• WHAT YOU ARE ASKED TO DO:
Of the lines in the material below, print only those from the one containing "At what coordinates" to the one containing "Task: Expand the Give access to submenu arrow", ends included, exactly as written and without pictures.

• INFORMATION PROVIDED:
-=-=-=-=-

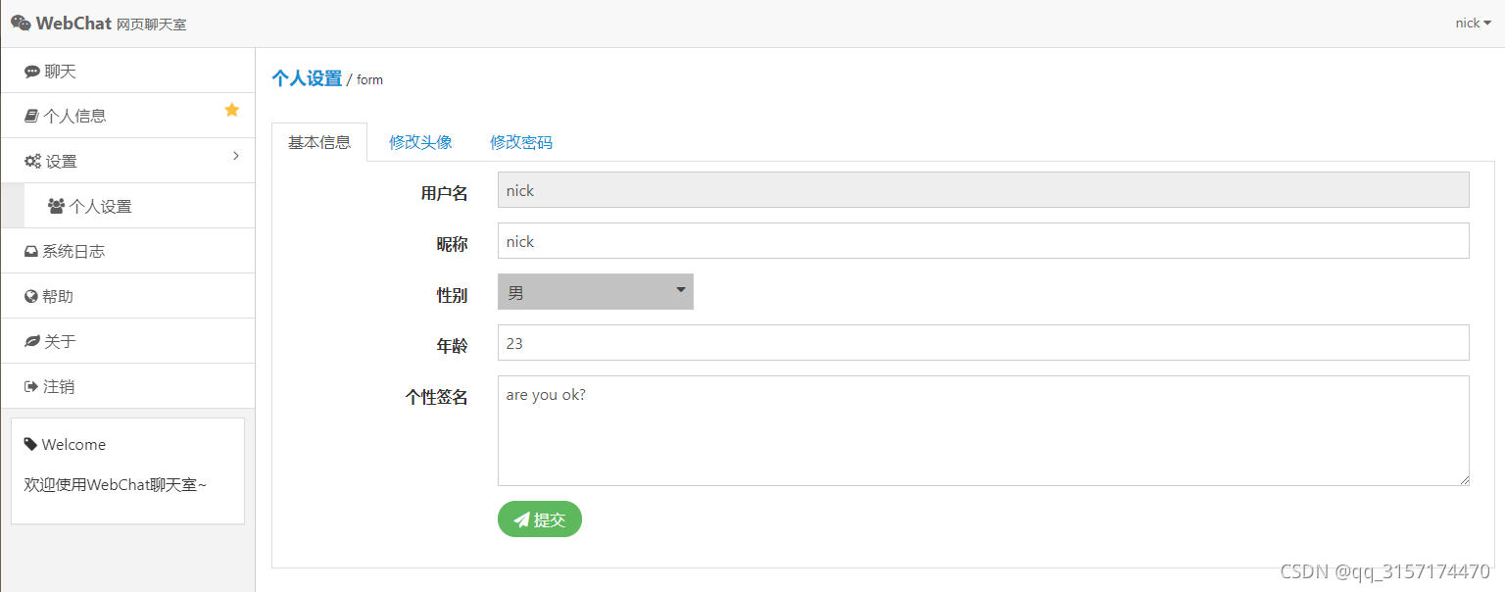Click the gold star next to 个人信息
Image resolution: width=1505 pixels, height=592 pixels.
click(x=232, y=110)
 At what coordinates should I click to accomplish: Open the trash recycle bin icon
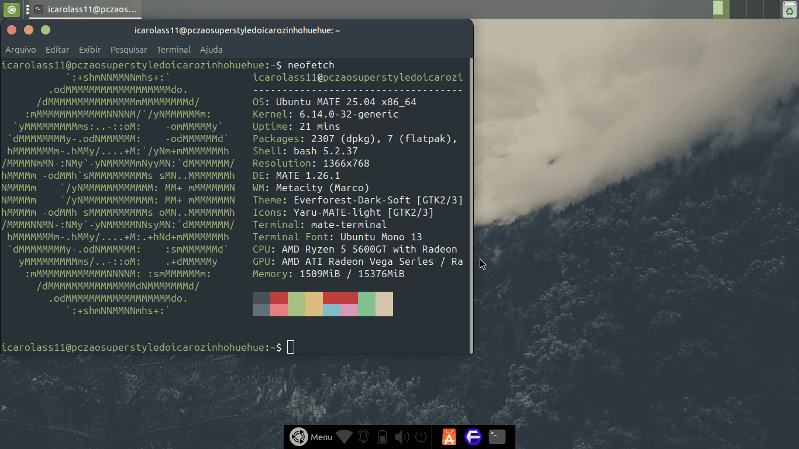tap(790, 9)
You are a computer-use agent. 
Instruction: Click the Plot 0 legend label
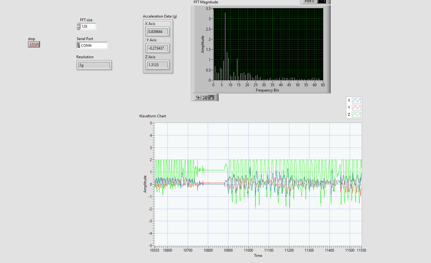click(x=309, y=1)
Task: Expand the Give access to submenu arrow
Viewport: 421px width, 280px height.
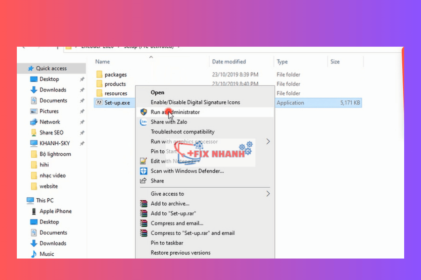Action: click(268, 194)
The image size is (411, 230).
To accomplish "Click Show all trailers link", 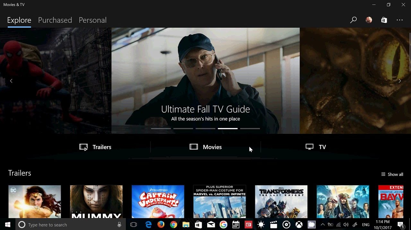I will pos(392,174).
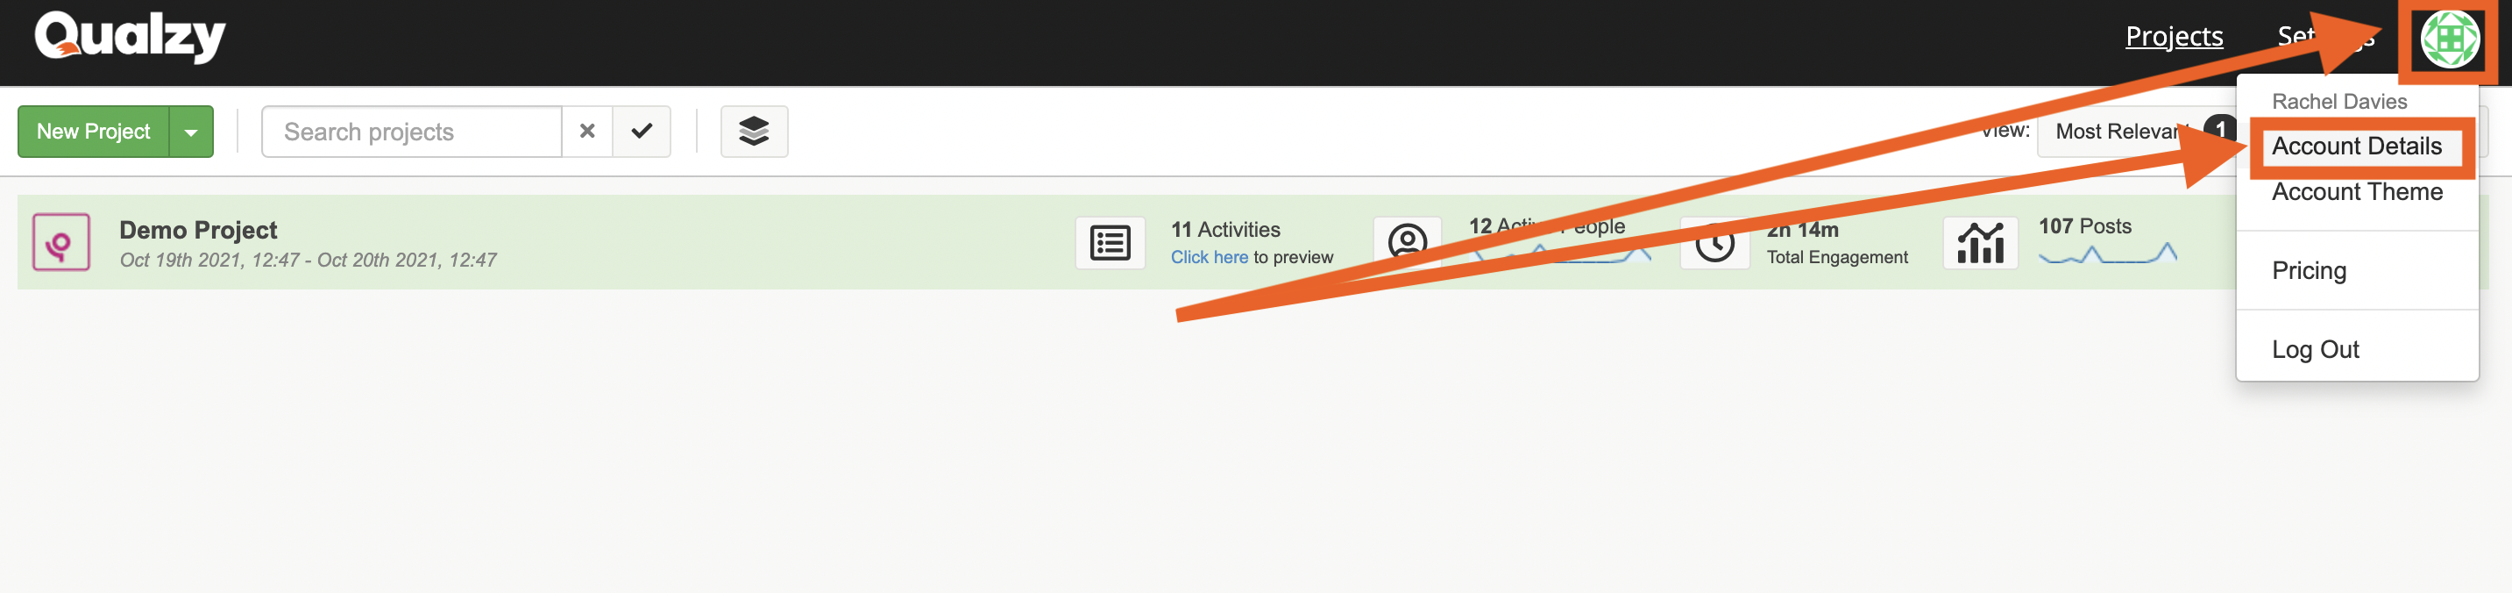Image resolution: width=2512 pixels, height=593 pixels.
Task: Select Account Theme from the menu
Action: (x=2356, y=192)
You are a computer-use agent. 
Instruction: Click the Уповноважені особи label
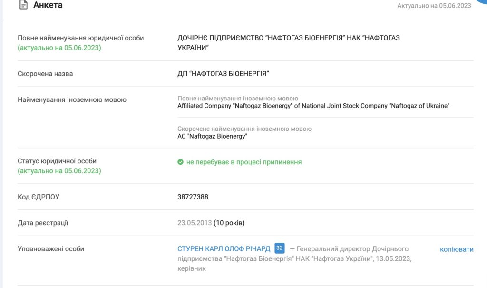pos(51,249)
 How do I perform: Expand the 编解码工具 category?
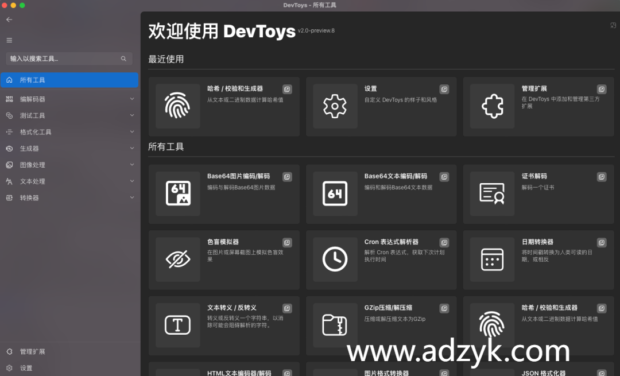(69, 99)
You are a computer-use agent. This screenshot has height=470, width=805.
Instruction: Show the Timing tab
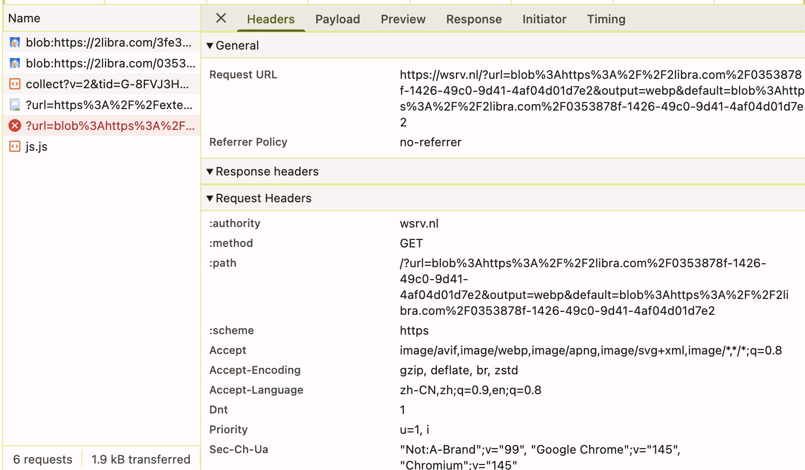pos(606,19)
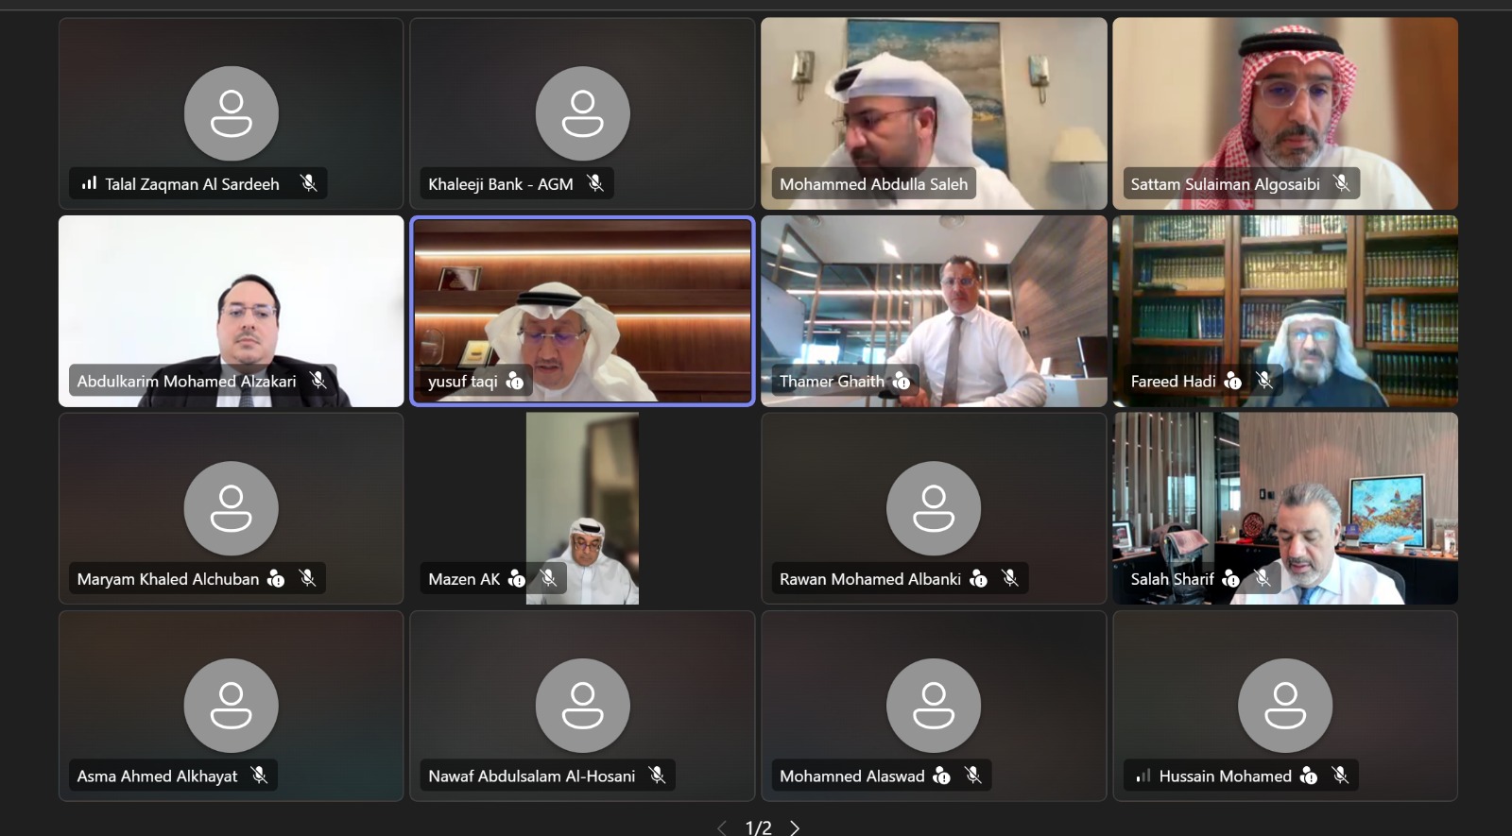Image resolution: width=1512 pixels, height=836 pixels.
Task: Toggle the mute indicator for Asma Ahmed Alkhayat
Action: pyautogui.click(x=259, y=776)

-=-=-=-=-

• OUTPUT OF THE EXERCISE:
 At what coordinates should I click to accomplish: Open the trash recycle bin icon
tap(790, 9)
You are a computer-use agent. 
Instruction: Click the Plot 0 legend label
click(x=309, y=1)
Task: Expand the Give access to submenu arrow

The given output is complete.